Required task - Rewrite the material from the line containing "The image size" through the end of the material, both ends included. Keep the requests as they are, but scale every coordinate in the answers by 0.9, rounding to whole numbers with halves rounded up, and leave out the pictures.

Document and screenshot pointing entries
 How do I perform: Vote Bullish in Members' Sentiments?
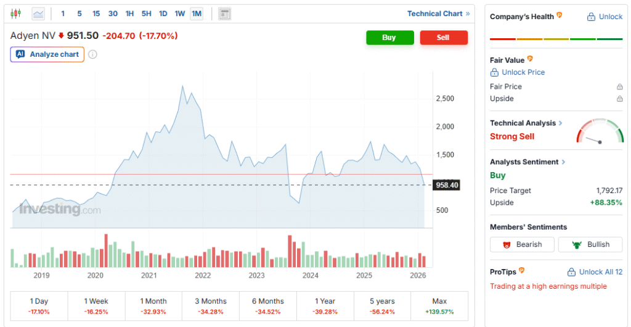[590, 244]
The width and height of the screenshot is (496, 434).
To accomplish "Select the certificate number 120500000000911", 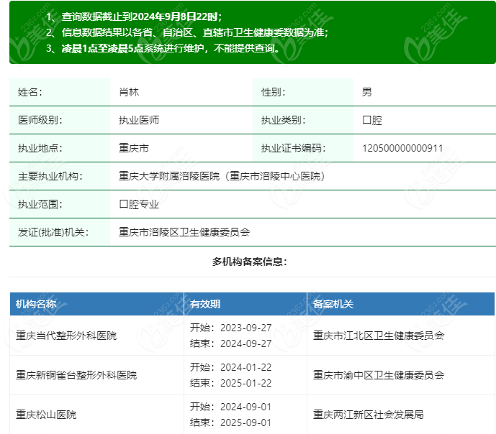I will (402, 149).
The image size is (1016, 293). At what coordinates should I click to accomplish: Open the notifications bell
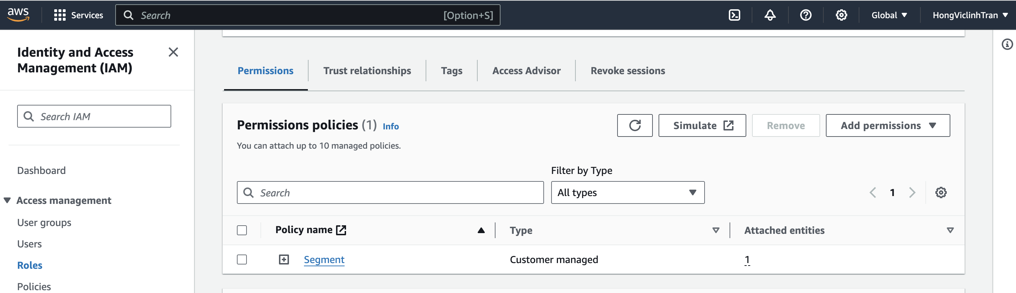point(770,15)
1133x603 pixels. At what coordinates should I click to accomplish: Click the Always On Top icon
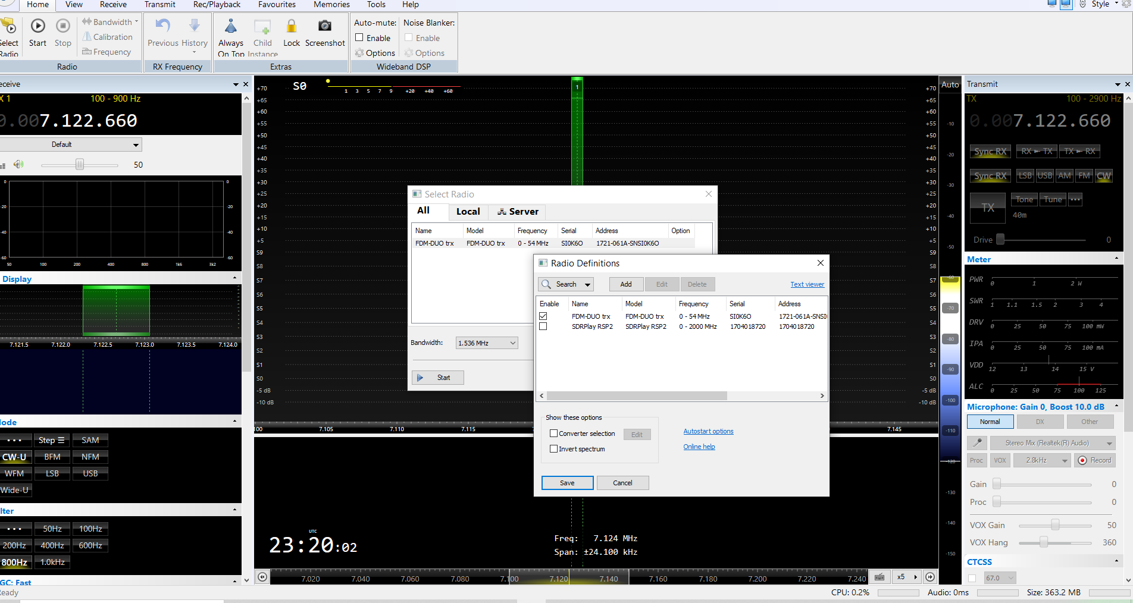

Solved exercise -
The image size is (1016, 293). At what coordinates should I click to accomplish: Open the notifications bell
point(693,14)
1133x603 pixels. At what coordinates should I click to accomplish: Click the Always On Top icon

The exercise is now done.